→ Problems to work on:
1. Read the passage on public pension litigation below and decide whether each statement agrees with it. Answer yes or no for each, and quote the deciding words from the passage.
(a) A Colorado case found that retiree health care benefits were not a pension benefit.
(b) Arizona has allowed prospective changes to a lower multiplier for future service.
(c) Courts have generally upheld raising the age/service credit requirements for vested active employees.
2. According to the passage on public pension litigation, which states have struck down changes to retiree health care benefits?
3. Set down the part of the passage on public pension litigation from "Secondly, plan settlors" to "the Contract Clause.", word for word.

→ Document passage:
━━━━━━━━━━━━━━━━━━━━━━━━━━━━━━
Two stand out. First, there has been considerable litigation around decreasing health care benefits for current retirees and many of these changes have withstood scrutiny. In Colorado, this was litigated three decades before the adoption of the three-part test and found not to be a pension benefit. Even California has upheld changes to retiree health care benefits. However, some states (Hawaii, Alaska and Kentucky) have struck down changes and found them part of the core pension benefit, relying on state statutes or pension protection clauses in the respective state’s constitution. Illinois has had a mixed judicial record and the cases there have turned on the terms of collective bargaining agreements.
Secondly, plan settlors have successfully modified the rules governing retirees’ ability to return to work for a public employer after retirement (while still collecting a retirement benefit). States that have litigated this issue have determined this is not a core pension benefit and thus is not protected by the Contract Clause.
Several benefit modifications involve changing future accrual of benefits for current employees. How have courts analyzed these changes?
Courts have upheld many of these changes, reasoning that the Contract Clause does not protect the future accrual of benefits, but only benefits that have already been earned. This dovetails with the legal principle that, generally, a legislature cannot bind future legislatures. Thus, changes like lowering the formula multiplier for future service or moving employees into a new, less rich system for future service are often upheld. On the other hand, increasing the age/service credit requirements for active employees who are vested (as defined by that system) or revising service credit accrual retroactively have not been upheld, as courts have found these changes affected previously earned pension benefits and thus cannot be changed retroactively. This has been described as “moving the goalposts,” and has often been struck down. One exception has been that some systems have changed the calculation of final salary (often called highest average salary) for active employees who are not currently eligible for retirement and those changes have survived challenge.
As always, there are exceptions to these trends. Arizona, a state with a pension protection clause and common law that employees vest into their pension benefits upon commencement of employment, has barred prospective changes to a lower multiplier for future service.
What future benefits litigation is on the horizon?
This area of law has been challenging in that, unlike COLA litigation, plans have made a wide range of changes to benefits, resulting in litigation that has been far more varied than COLA litigation which tends to affect a single benefit (COLA) for a certain cohort (retirees). In addition, anecdotal information suggests systems are making changes every year that could be litigated, but aren’t. Thus, predicting what changes are litigated requires predicting which changes in which jurisdictions are most likely to lead to litigation.
━━━━━━━━━━━━━━━━━━━━━━━━━━━━━━
→ Data under study:
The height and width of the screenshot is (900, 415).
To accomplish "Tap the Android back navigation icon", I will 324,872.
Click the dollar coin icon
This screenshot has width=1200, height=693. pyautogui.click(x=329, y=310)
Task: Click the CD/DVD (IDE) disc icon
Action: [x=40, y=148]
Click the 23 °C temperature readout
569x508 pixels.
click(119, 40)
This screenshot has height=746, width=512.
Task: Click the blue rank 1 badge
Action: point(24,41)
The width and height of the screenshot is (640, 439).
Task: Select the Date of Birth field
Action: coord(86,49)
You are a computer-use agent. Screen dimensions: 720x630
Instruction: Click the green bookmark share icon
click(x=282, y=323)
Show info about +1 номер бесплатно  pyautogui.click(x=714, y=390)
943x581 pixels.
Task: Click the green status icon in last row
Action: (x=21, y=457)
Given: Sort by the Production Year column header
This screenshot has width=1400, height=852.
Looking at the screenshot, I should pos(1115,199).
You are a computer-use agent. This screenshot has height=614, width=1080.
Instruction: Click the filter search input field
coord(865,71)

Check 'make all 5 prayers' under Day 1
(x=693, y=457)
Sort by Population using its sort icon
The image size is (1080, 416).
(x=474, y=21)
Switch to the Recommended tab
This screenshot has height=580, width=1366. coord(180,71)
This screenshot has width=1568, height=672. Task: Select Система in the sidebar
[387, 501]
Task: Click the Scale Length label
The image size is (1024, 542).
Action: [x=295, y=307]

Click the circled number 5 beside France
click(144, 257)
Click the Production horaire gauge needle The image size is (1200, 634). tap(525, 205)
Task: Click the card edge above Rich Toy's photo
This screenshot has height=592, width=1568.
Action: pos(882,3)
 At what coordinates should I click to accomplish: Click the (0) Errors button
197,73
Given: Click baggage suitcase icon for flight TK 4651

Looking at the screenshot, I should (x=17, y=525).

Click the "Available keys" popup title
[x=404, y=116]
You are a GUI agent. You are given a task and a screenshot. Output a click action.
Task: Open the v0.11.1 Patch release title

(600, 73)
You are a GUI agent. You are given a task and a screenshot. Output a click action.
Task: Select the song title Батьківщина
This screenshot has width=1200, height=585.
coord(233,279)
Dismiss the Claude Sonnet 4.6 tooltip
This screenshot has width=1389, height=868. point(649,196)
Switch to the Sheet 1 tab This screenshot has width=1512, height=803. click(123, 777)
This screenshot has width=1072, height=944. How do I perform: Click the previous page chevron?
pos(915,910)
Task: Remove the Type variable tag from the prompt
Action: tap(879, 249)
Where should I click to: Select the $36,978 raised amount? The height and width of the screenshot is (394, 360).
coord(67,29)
━━━━━━━━━━━━━━━━━━━━━━━━━━━━━━
→ Results of the tasks:
1.
(a) Yes: "In Colorado, this was litigated three decades before the adoption of the three-part test and found not to be a pension benefit."
(b) No: "has barred prospective changes to a lower multiplier for future service."
(c) No: "increasing the age/service credit requirements for active employees who are vested (as defined by that system) or revising service credit accrual retroactively have not been upheld"

2. Hawaii, Alaska and Kentucky.

3.
Secondly, plan settlors have successfully modified the rules governing retirees’ ability to return to work for a public employer after retirement (while still collecting a retirement benefit). States that have litigated this issue have determined this is not a core pension benefit and thus is not protected by the Contract Clause.